» **What to produce**: Output the material between the lines holding "You are a computer-use" and "click(x=36, y=195)", inclusive, as a Markdown table with the columns Row and Line, putting each line's number in Row and its text in Line. Skip blank lines and leave the pictures out.

» **Source records**:

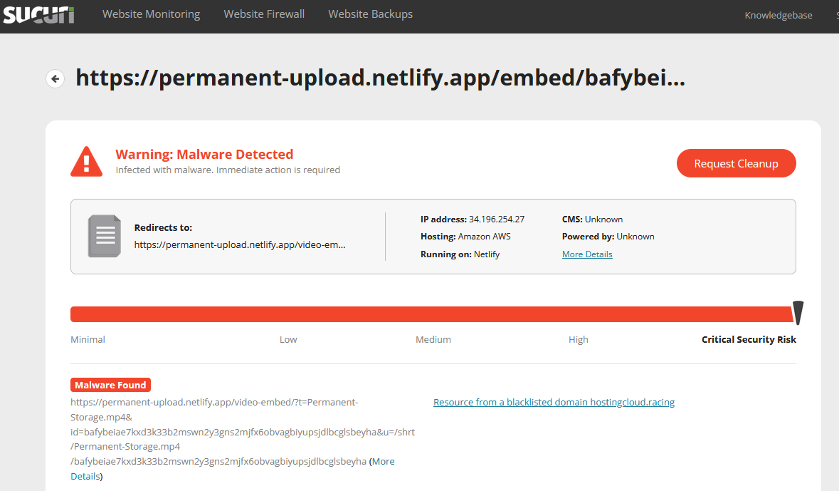
Task: Click the Warning: Malware Detected heading
Action: click(204, 155)
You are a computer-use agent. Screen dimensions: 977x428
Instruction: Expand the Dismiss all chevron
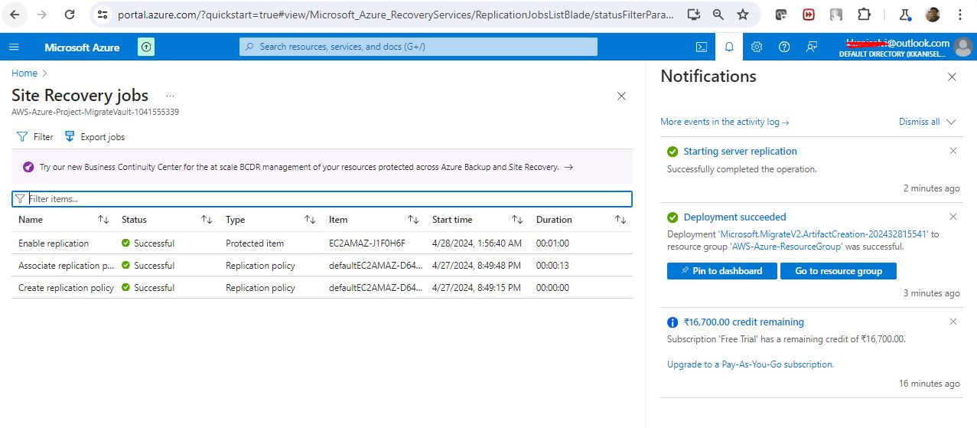pyautogui.click(x=951, y=122)
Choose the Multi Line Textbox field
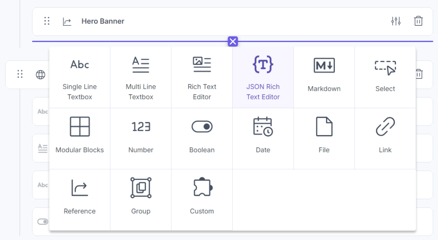The width and height of the screenshot is (438, 240). 141,78
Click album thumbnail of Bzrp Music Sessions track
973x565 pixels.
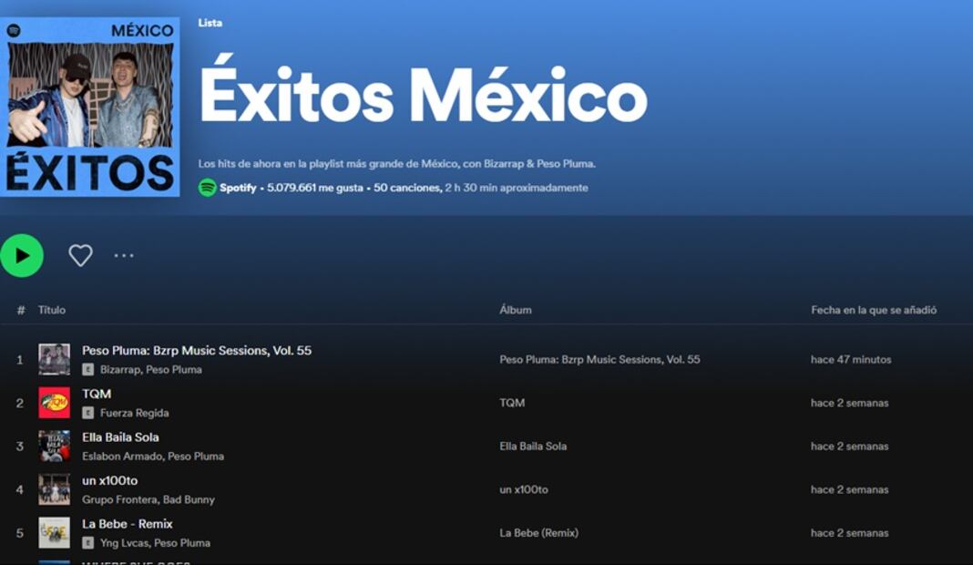54,359
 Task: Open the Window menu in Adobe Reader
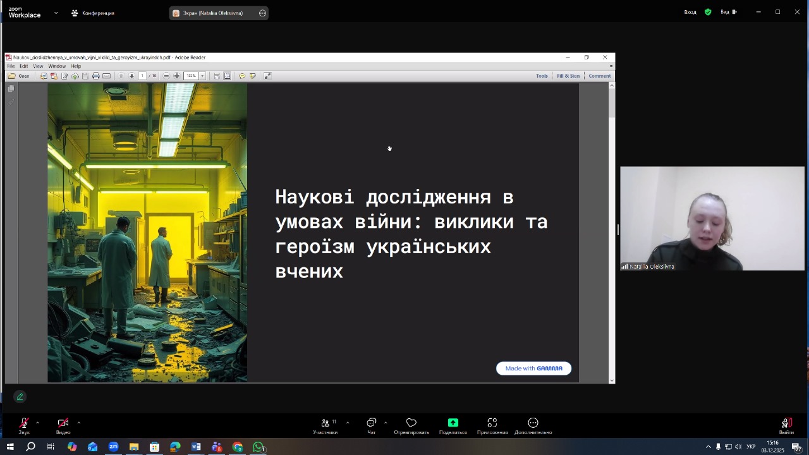click(x=57, y=66)
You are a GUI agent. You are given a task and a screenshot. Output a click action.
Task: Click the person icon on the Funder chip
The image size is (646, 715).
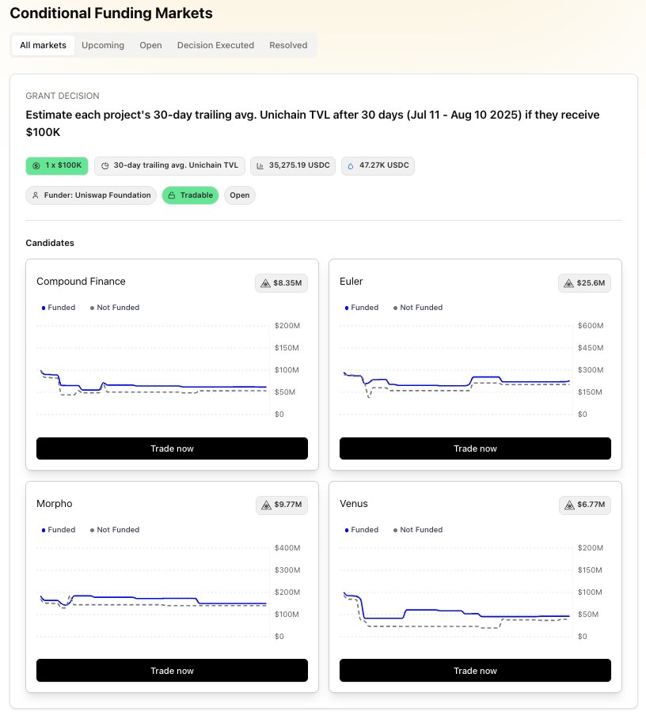click(x=36, y=195)
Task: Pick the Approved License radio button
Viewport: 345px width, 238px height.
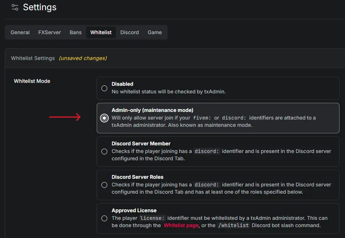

» **Complete output**:
| Row | Line |
|---|---|
| 1 | You are a computer-use agent. Screen dimensions: 977x428 |
| 2 | Instruction: Expand the Dismiss all chevron |
| 3 | pyautogui.click(x=951, y=122) |
| 4 | Choose the Multi Line Textbox field |
| 5 | The width and height of the screenshot is (438, 240). 141,78 |
| 6 | Click album thumbnail of Bzrp Music Sessions track |
| 7 | 973x565 pixels. |
| 8 | 54,359 |
| 9 |  Task: Open the Window menu in Adobe Reader |
| 10 | click(x=57, y=66) |
| 11 | You are a GUI agent. You are given a task and a screenshot. Output a click action. |
| 12 | Task: Click the person icon on the Funder chip |
| 13 | The image size is (646, 715). |
| 14 | click(x=36, y=195) |